Write only the number of lines in the data that contain the word "height".

━━ Records shown ━━

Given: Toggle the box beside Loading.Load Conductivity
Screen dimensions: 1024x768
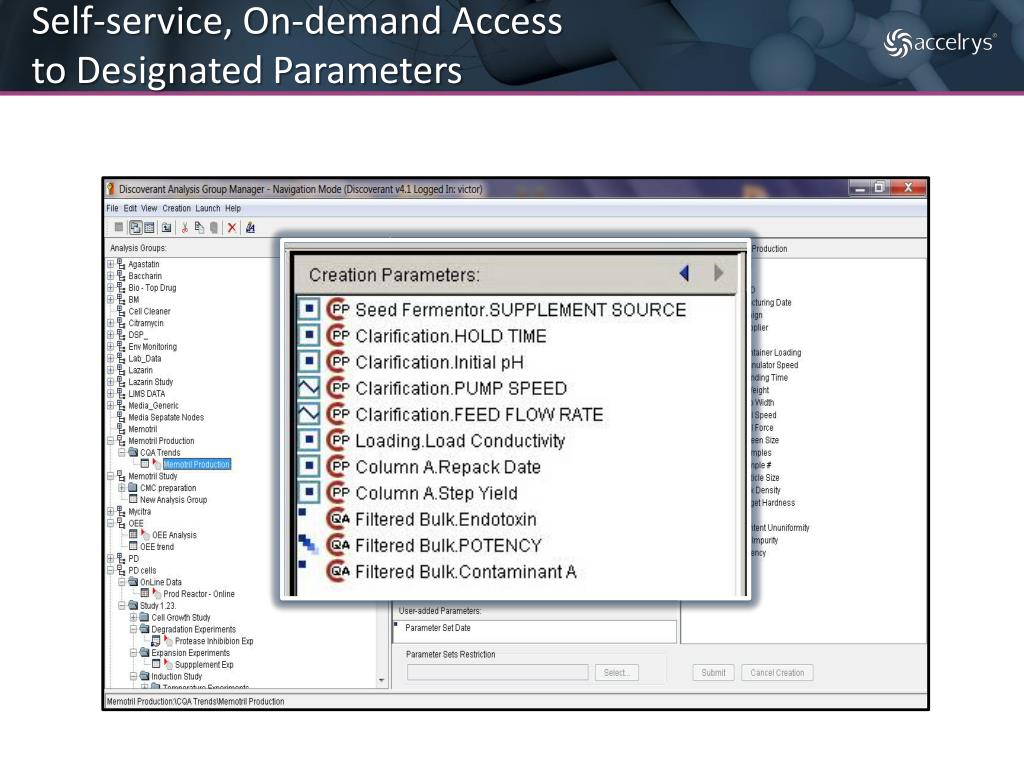Looking at the screenshot, I should tap(310, 441).
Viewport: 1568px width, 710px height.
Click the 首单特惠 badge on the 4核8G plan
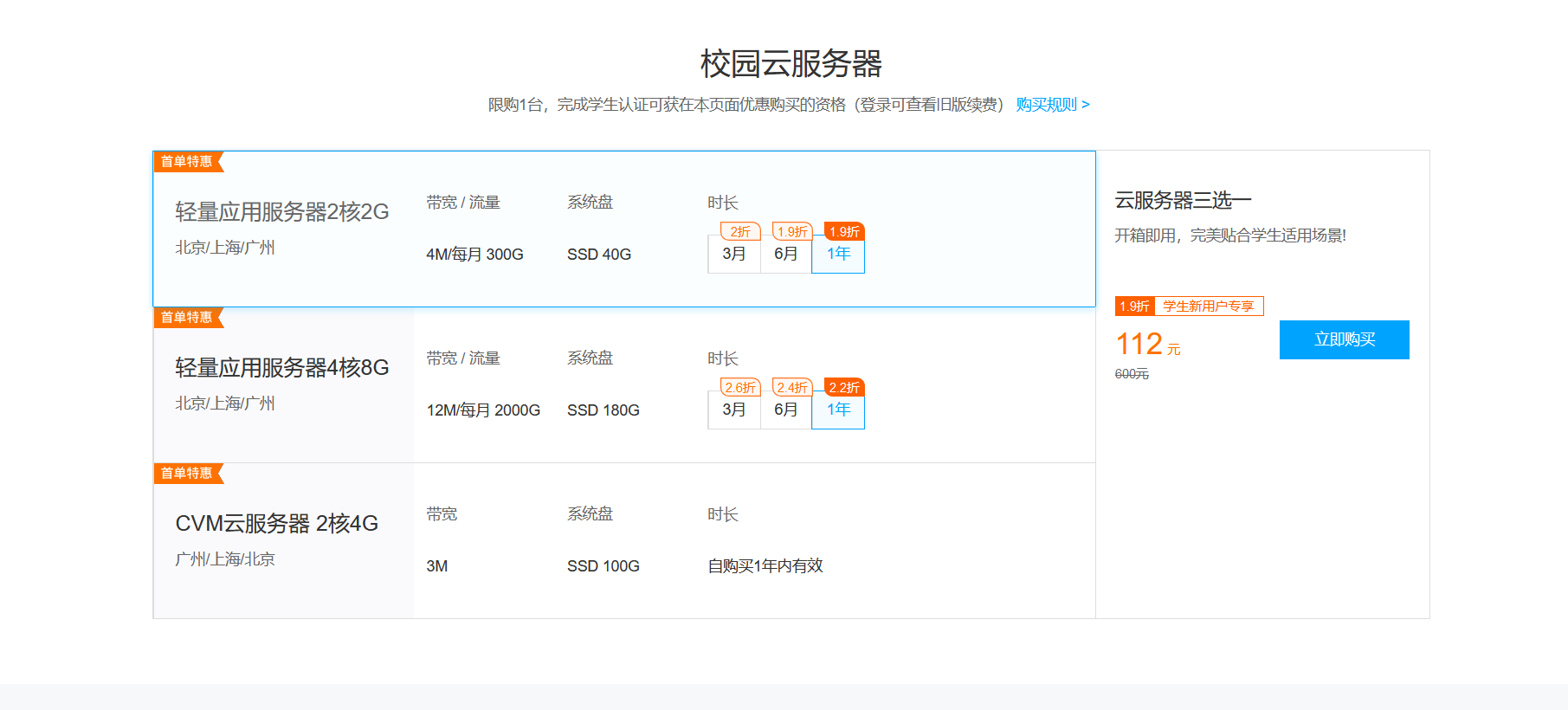[x=187, y=318]
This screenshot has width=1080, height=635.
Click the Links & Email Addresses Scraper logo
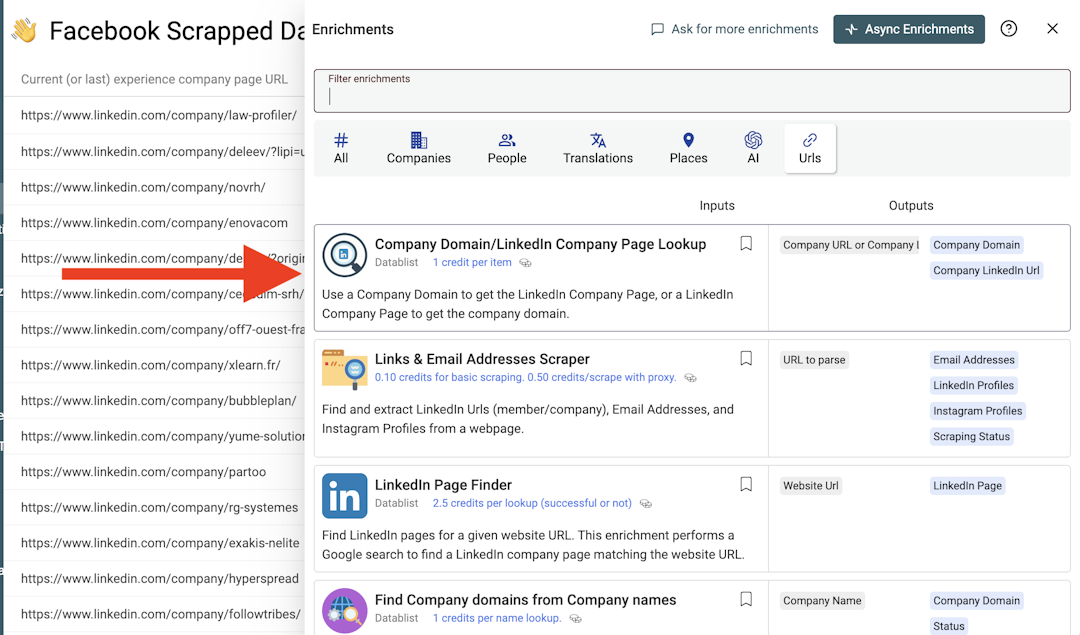[x=344, y=369]
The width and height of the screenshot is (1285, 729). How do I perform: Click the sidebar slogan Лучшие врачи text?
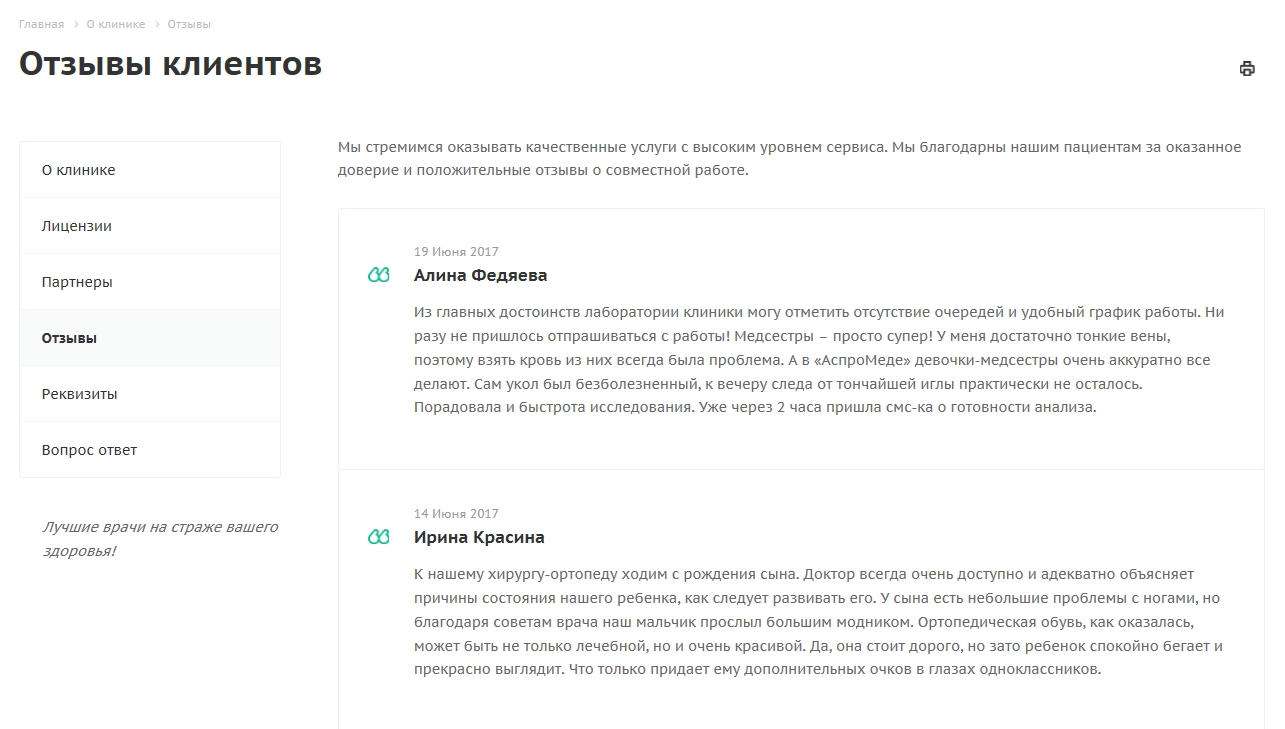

━━━

Solution to this task: 3